Starting both in cell 1 and cell 5 in the figure, 

* Generate **100** trajectories of 10,000 steps each, following the optimal policy for the MDP. 
* For each trajectory, compute the accumulated (discounted) cost. 
* Compute the average cost over the 100 trajectories.
* Compare the resulting value with that computed in Activity 4 for the two states. 

** Note:** The simulation may take a bit of time, don't despair ☺️.

---

In [48]:
# Helper method to run the whole simulation starting
# in the input argument "start_state", usually takes 170 seconds
def calculate_cost(start_state):
    print("Starting in cell %d:" % (start_state))
    t0 = time.time()
    cost = 0
    for _ in range(100):
        state = start_state - 1
        for t in range(10000):
            # Random action and next state 
            action = np.random.choice(actions, p=pi[state])
            next_state = np.random.choice(states, p=P[action][state])
            # Accumulate discounted cost of trajectory
            discnt = gamma**t
            cost += C[state, action]*discnt
            state = next_state
    # Average cost over 100 trajectories
    print("Average cost: %.2f" % (cost/100))
    print("Computation time: %.3f seconds\n" % (time.time()-t0))
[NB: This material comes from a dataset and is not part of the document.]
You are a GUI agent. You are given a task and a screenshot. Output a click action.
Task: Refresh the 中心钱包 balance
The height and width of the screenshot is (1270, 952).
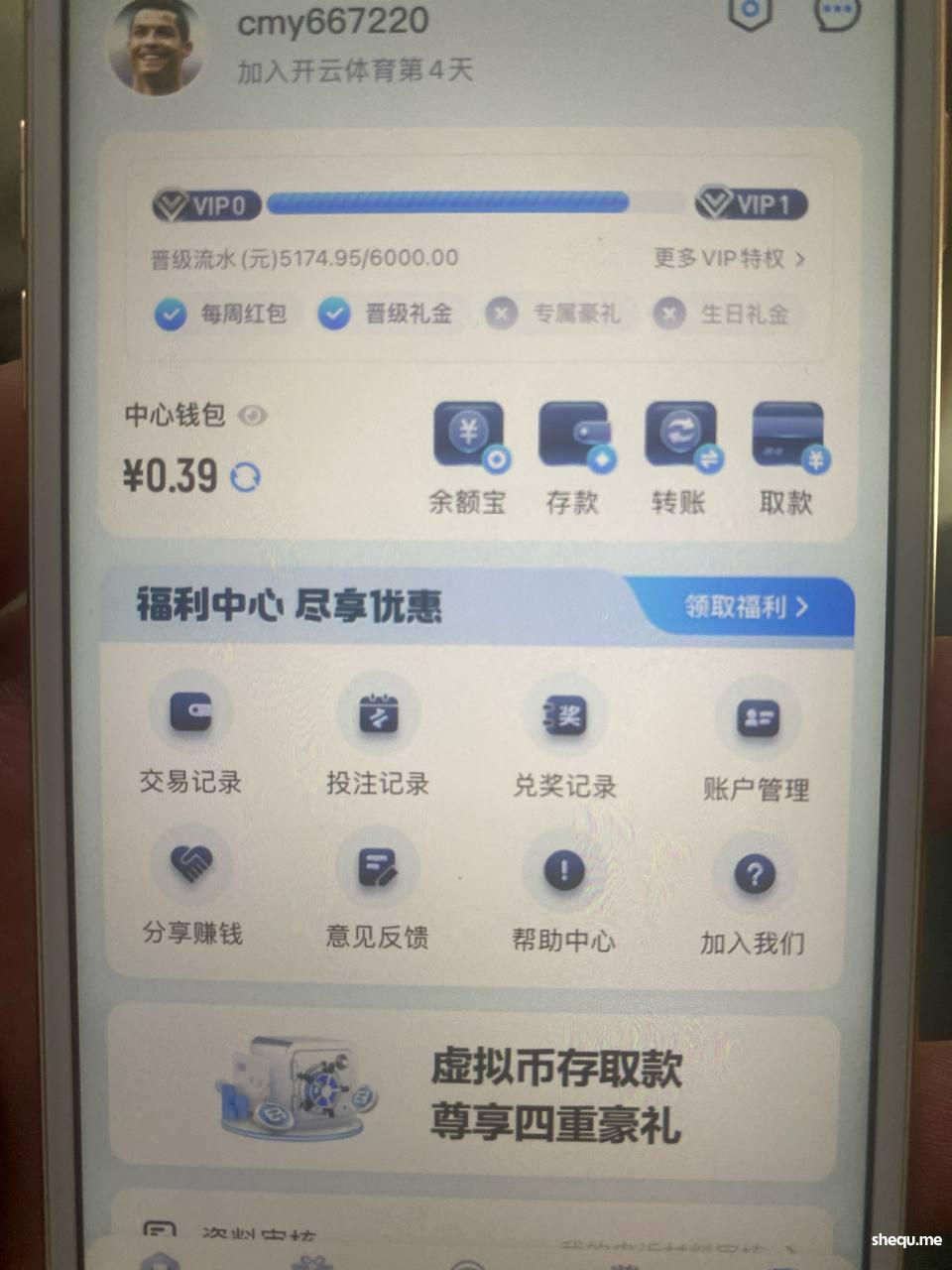246,477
# calculate cost for cell 1
calculate_cost(1)
# calculate cost for cell 5
calculate_cost(5)

Starting in cell 1:
Average cost: 14.16
Computation time: 91.684 seconds

Starting in cell 5:
Average cost: 14.91
Computation time: 89.895 seconds



Comment: We can observe that, although the values are a bit different (since the simulation only has 10000 steps, trajectory in activity 4 is "infinite"), starting in state 5 has a higher cost than starting in state 1, like we obtained in activity 4.